Currently, many tomatoes are sagging under their own weight on vines and windowsills near you. At the end of the farmers market, growers will often cut deals on the extra soft and juicy specimens that are too unstable to survive the trip home, or to unload to restaurateurs. Those fruits, the kind you can barely even slice in half without flooding the kitchen, are exactly the fruits you want to use in tomato juice tabbouleh.
The best alternative for the gluten-free makers of tomato juice tabbouleh is couscous. Quinoa, I’m sorry to report, refuses to absorb the tomato juice. Couscous absorbs the juice faster even than bulgur. The downside of tabbouleh made of couscous is you have to eat it sooner rather than later, because it will continue to soften. Another option, buckwheat, will absorb the juice if you soak it overnight, but I don’t recommend it. The texture is chalky, and the flavor is wrong.
Once you’ve decided on your grain, pick a recipe. There are countless recipes for tabbouleh from which to choose. Virtually any of them can be easily modified by soaking the grain in tomato and garlic puree. Below is how I do it.
Tomato Juice Tabbouleh
Quantities are flexible. Reel free to improvise.
4 cups of chopped parsley-packed cups, not loose
1 cup bulgur
1 cup onions, finely chopped (or minced in a food processor)

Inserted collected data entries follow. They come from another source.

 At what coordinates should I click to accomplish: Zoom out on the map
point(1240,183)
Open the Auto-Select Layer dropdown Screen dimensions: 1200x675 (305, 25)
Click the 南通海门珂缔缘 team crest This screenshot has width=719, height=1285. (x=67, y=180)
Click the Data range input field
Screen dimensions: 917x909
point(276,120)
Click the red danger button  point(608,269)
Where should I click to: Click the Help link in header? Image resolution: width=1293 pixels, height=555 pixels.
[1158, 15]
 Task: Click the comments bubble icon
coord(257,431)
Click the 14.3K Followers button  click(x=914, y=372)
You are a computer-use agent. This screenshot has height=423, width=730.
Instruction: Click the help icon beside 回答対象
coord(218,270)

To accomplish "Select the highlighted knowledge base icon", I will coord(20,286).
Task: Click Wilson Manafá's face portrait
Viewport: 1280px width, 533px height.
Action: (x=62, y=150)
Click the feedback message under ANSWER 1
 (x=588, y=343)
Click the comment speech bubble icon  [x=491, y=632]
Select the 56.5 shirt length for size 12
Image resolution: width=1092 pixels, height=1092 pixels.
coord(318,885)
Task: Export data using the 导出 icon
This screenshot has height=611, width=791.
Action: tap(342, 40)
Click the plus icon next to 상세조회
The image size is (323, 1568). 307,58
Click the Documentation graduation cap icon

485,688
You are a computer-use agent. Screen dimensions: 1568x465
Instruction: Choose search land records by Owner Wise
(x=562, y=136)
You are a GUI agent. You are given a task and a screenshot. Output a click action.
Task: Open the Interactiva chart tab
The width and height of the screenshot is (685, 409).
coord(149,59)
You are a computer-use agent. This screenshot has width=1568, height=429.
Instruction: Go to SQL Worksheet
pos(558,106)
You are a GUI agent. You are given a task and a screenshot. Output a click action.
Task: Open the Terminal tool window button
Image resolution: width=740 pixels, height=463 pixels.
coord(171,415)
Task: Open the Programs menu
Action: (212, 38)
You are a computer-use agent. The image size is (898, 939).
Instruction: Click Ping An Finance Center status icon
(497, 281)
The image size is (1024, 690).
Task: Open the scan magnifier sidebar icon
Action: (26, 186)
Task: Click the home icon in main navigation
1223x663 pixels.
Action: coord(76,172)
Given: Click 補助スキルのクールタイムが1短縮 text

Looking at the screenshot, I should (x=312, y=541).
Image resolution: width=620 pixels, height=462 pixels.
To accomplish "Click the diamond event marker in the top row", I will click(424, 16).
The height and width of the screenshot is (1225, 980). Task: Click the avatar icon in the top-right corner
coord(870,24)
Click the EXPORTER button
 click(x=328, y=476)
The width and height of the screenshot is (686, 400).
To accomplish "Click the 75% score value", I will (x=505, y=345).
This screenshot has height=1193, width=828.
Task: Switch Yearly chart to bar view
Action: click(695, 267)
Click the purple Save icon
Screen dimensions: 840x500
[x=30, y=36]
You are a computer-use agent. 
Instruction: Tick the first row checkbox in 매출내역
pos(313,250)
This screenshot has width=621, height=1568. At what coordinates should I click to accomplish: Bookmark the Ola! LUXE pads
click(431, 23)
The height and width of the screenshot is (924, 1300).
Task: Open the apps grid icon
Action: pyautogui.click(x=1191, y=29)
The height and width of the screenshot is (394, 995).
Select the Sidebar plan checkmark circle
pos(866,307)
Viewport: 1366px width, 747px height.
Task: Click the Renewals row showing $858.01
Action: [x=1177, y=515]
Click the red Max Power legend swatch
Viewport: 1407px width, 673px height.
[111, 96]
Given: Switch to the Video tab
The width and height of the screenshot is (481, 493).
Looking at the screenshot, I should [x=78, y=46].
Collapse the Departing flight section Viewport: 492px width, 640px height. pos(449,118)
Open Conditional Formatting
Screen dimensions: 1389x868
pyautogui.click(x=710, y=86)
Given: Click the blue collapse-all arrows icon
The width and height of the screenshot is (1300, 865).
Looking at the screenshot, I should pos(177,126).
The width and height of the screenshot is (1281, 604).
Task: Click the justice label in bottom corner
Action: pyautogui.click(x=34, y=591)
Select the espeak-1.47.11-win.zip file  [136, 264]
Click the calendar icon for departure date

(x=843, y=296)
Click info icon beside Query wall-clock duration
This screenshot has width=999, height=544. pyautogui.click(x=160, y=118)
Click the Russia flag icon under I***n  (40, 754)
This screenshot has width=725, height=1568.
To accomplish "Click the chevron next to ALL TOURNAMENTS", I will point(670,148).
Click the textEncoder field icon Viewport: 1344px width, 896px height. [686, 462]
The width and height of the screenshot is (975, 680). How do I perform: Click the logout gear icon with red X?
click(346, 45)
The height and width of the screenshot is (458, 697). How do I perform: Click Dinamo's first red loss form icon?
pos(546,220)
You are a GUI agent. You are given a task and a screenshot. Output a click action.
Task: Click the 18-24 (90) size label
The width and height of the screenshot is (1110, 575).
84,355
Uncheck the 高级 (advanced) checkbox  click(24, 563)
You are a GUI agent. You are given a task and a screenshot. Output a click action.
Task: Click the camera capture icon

2-plus cups of cucumber chunks, small or large
2-plus cups of soupy tomato puree
two cloves of garlic, plus or minus , to taste. Grated, chopped, or pressed
1/2 cup extra virgin olive oil
3 tablespoons lime or lemon juice - and have more on hand to add to taste
½ teaspoon salt-and then to taste
Small handful of mint leaves, chopped
Optional: olives, whole or chopped
Mix and match whatever tomatoes are available and juicy, from lipstick red slicers to yellow cherries to mottled, funky heirlooms. With low-acid tomatoes like Brandywines you may need to add more lemon/lime.
If you can cut the tomatoes into quarters without spilling any juice, do so. Otherwise put them whole into the food processor. Add a pinch of salt and the garlic, and blend into a slurry. For every two cups of this pinkish soup, mix a cup of bulgur wheat, along with the lime juice. Let it sit for two-to-three hours.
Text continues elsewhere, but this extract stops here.